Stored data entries
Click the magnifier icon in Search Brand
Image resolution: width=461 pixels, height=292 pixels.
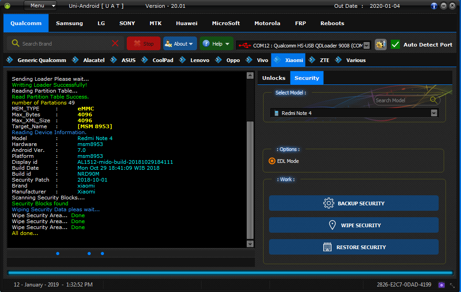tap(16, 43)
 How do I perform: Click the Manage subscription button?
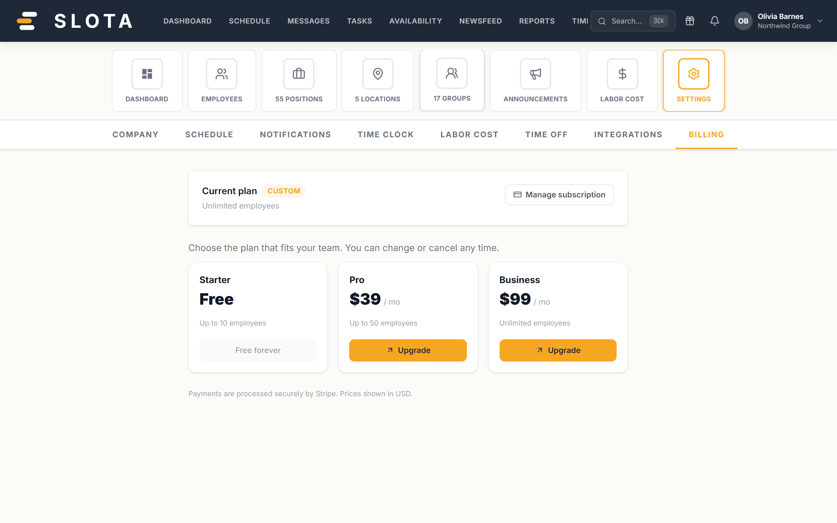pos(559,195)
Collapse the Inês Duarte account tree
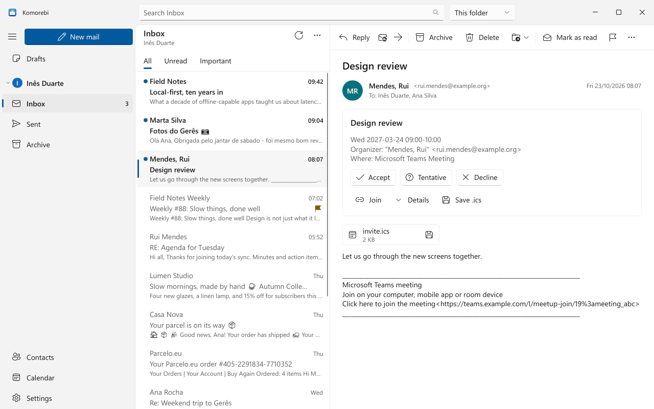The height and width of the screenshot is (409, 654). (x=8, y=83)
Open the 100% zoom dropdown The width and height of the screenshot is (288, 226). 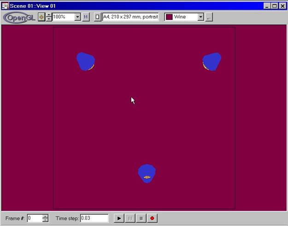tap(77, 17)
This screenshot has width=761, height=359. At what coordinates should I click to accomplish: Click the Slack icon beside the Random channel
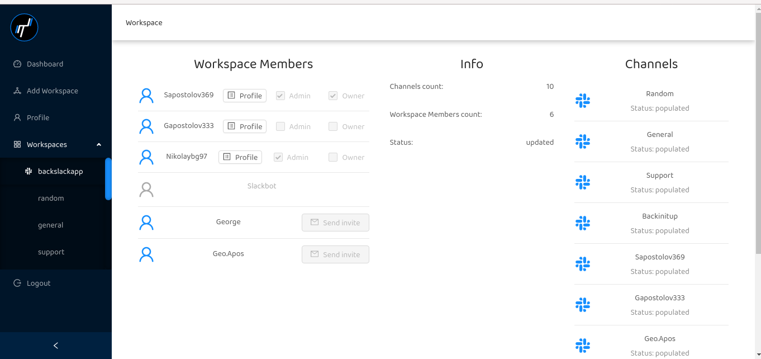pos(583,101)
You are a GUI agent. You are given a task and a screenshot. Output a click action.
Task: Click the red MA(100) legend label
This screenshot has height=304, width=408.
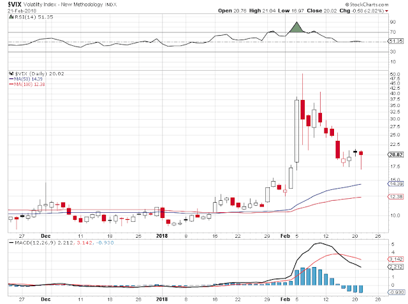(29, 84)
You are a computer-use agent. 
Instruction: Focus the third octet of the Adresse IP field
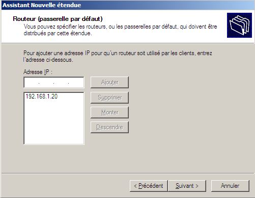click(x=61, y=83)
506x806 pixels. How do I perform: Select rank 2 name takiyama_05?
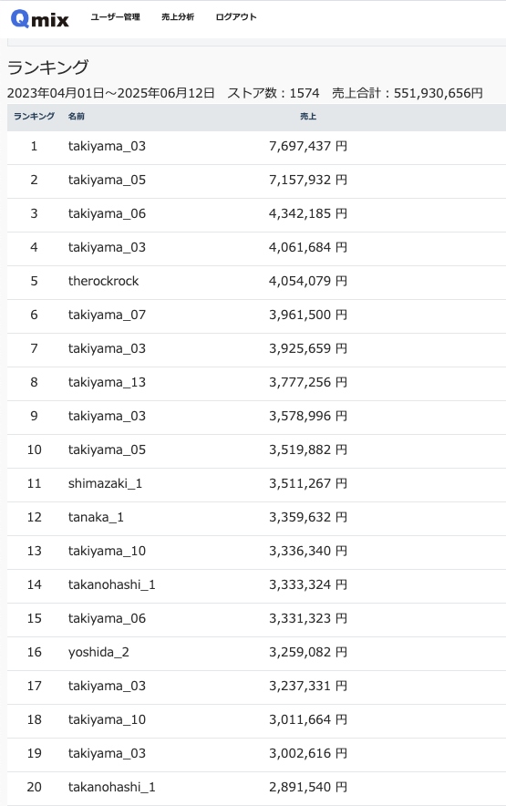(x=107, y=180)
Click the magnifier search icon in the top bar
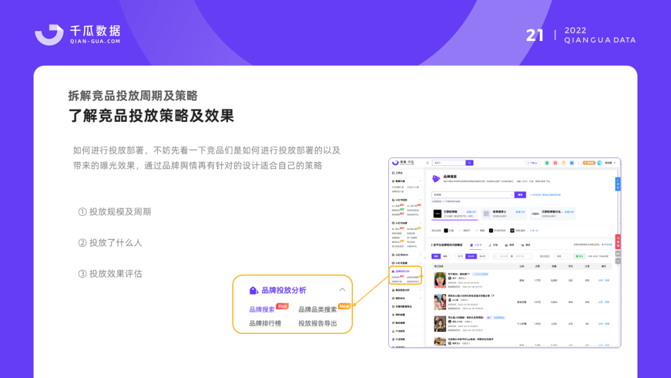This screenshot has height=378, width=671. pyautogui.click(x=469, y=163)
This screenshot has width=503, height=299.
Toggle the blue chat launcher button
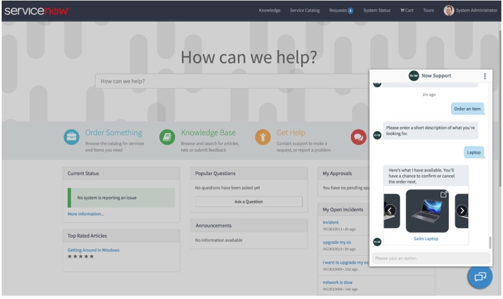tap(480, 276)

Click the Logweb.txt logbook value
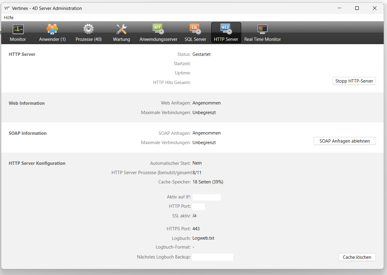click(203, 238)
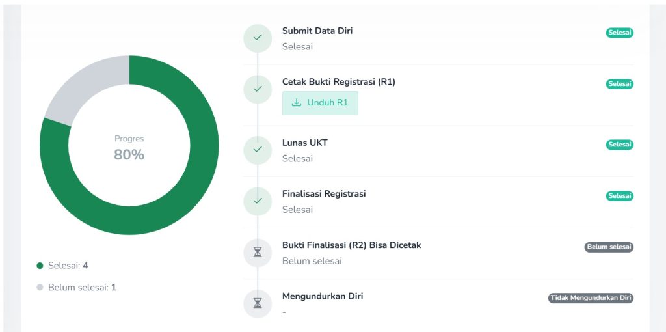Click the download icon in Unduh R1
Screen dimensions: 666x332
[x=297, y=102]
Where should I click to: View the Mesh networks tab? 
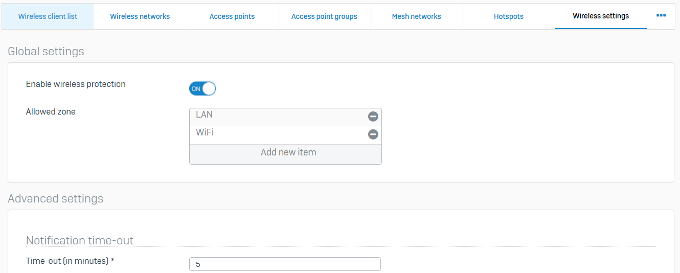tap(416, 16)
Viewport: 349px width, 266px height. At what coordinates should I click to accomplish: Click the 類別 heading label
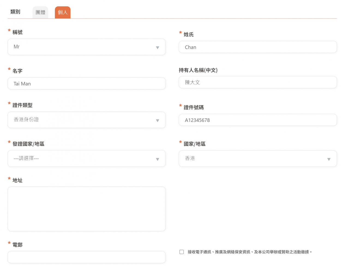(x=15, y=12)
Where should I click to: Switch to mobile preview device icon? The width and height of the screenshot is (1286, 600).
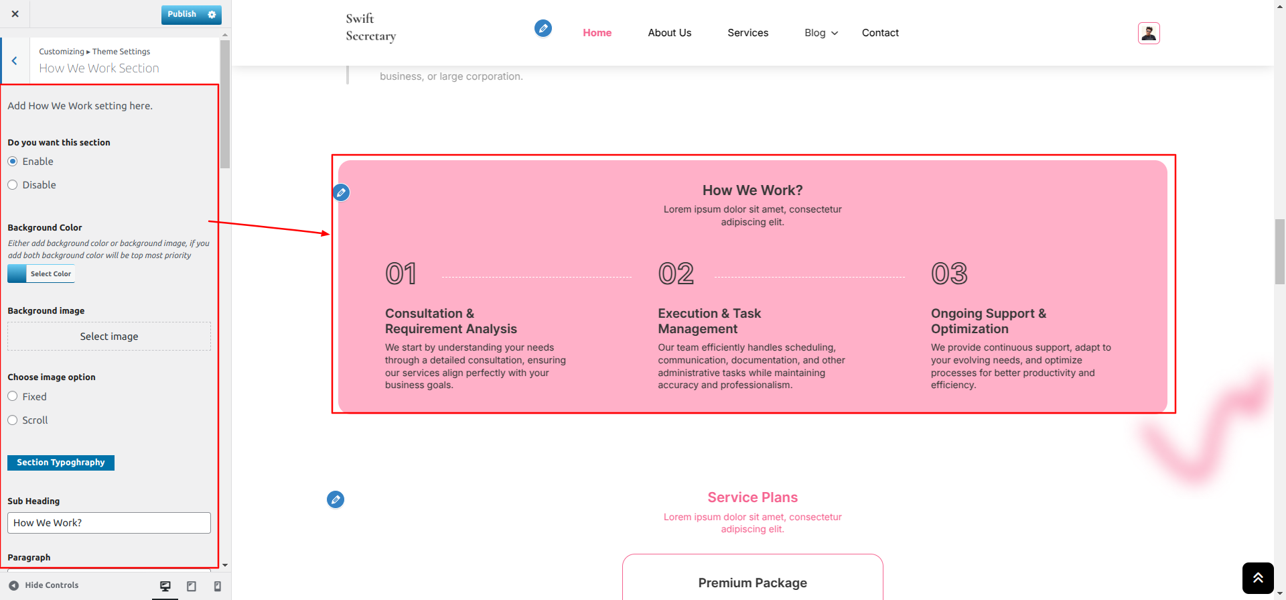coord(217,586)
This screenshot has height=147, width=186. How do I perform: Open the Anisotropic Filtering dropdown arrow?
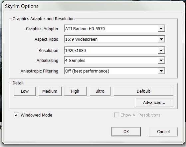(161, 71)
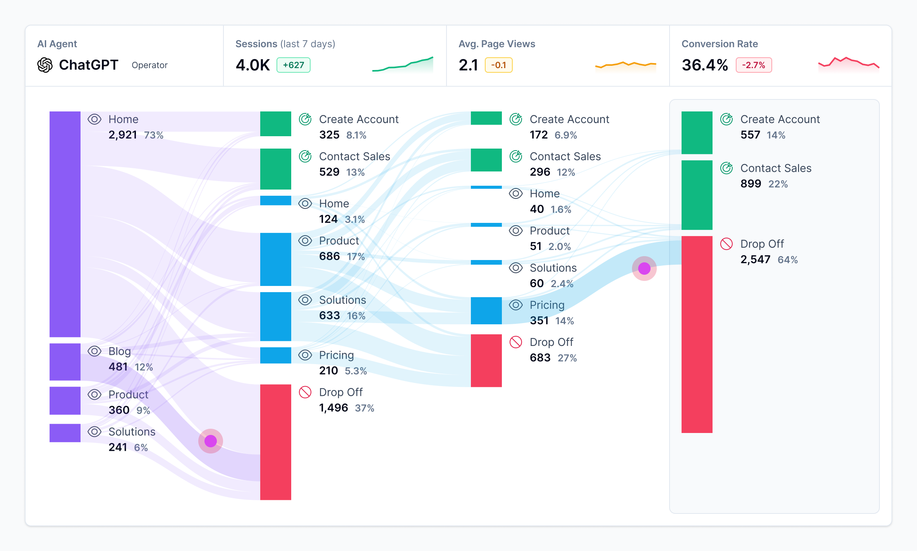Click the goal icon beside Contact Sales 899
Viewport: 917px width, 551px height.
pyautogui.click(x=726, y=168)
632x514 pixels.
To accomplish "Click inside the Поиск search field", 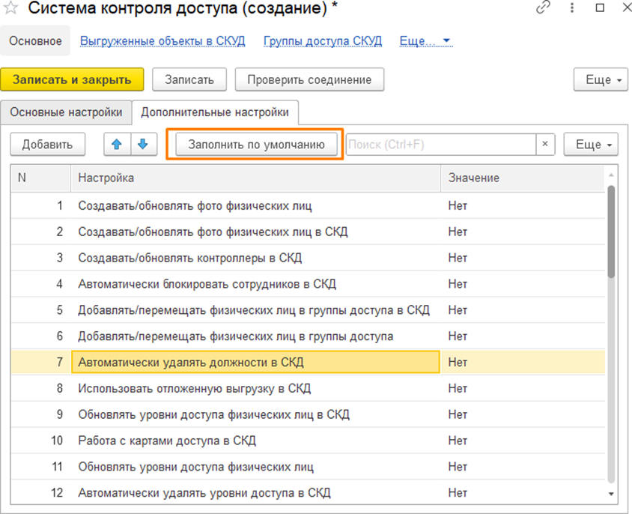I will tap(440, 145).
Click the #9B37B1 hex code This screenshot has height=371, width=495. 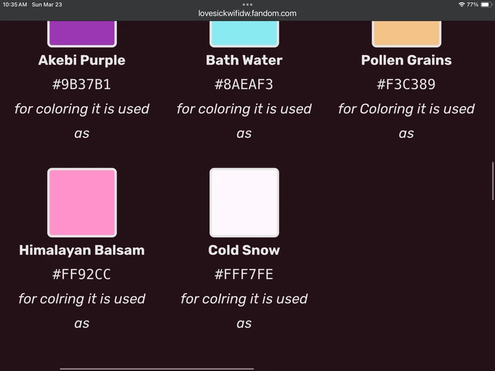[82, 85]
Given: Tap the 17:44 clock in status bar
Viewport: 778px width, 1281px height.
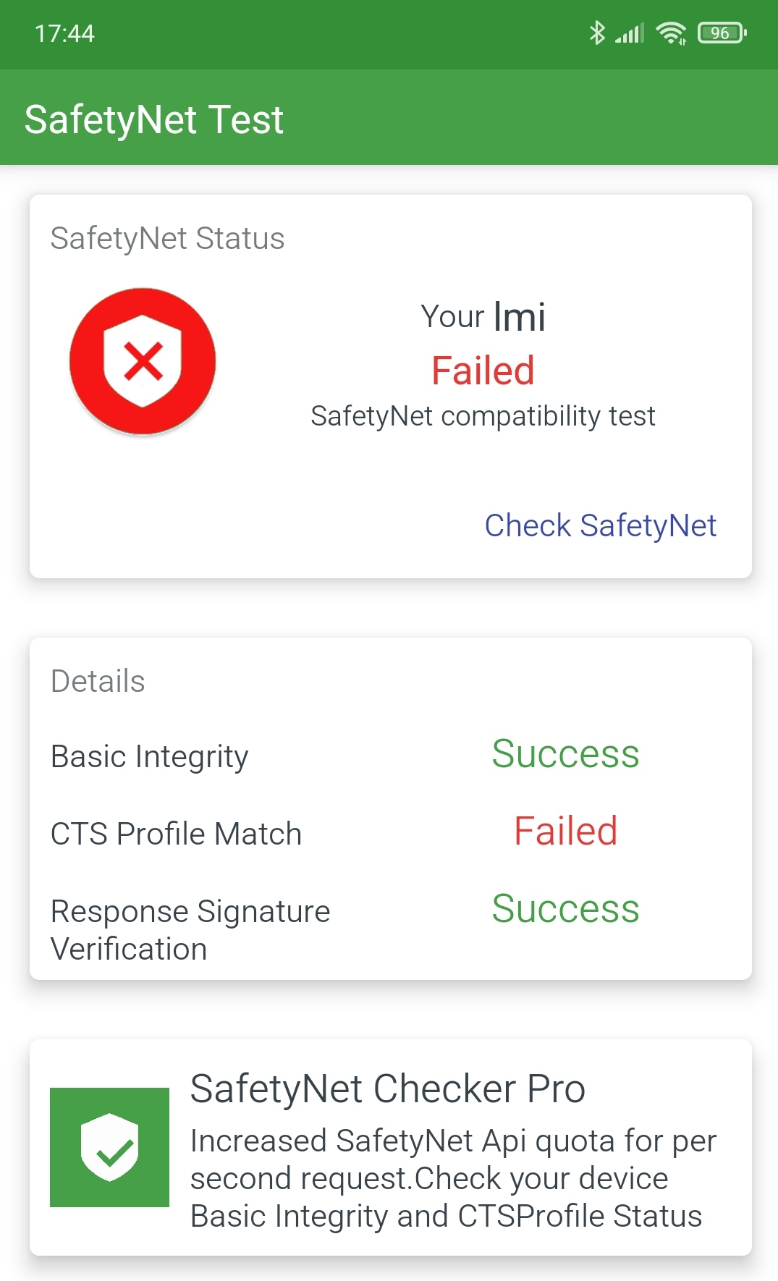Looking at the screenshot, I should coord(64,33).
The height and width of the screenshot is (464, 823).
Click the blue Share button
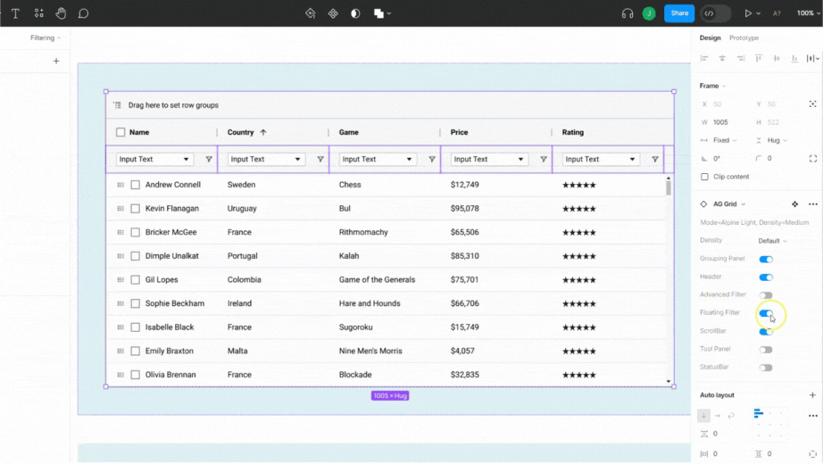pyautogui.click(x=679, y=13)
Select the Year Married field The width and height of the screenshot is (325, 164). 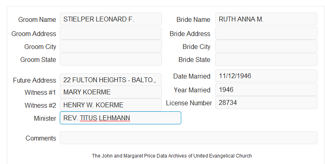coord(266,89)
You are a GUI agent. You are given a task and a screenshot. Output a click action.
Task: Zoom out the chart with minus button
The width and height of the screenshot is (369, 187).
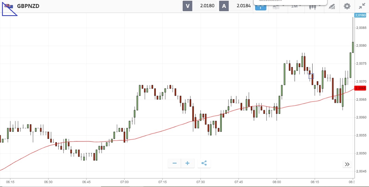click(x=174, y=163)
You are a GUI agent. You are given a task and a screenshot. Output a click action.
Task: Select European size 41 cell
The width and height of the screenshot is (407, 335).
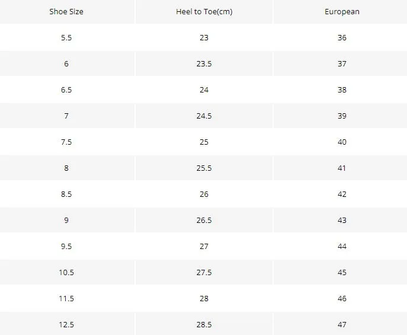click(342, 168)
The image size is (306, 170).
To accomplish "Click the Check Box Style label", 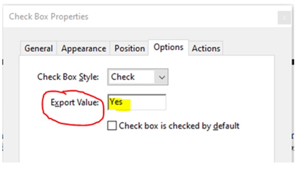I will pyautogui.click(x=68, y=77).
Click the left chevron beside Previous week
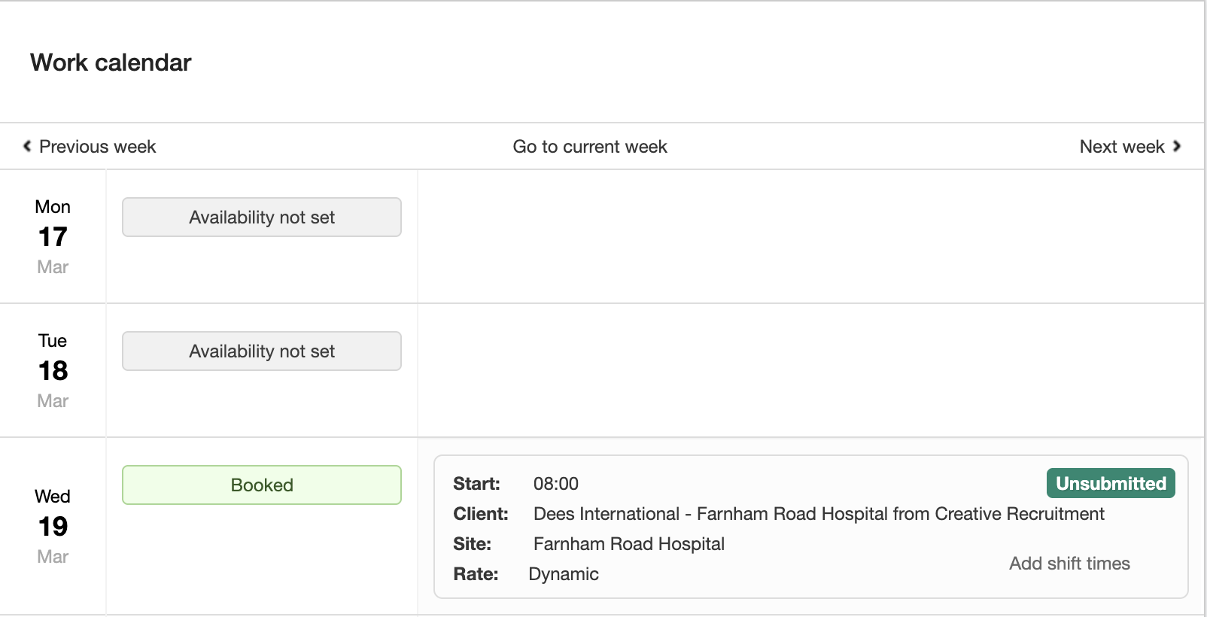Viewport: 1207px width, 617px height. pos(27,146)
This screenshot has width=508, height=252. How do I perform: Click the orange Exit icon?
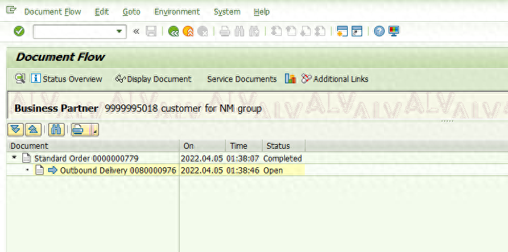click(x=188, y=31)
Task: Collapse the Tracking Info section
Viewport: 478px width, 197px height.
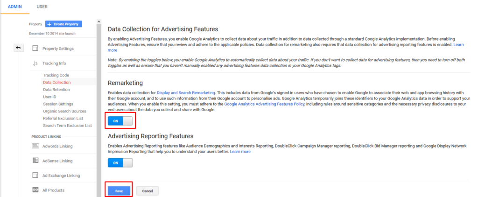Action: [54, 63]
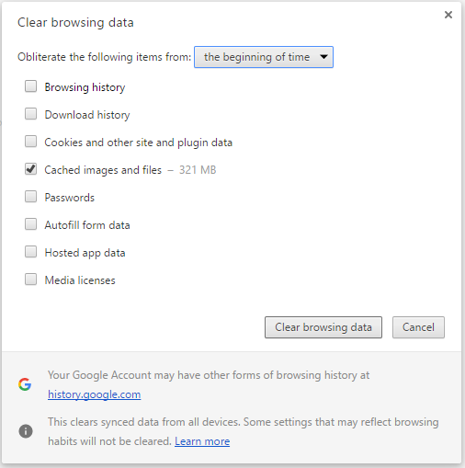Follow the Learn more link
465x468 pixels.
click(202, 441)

● **TASK BRIEF**
All lines with the string "size" must be copied from the data.

● **SOLUTION BELOW**
Task: Select European size 41 cell
The image size is (306, 170).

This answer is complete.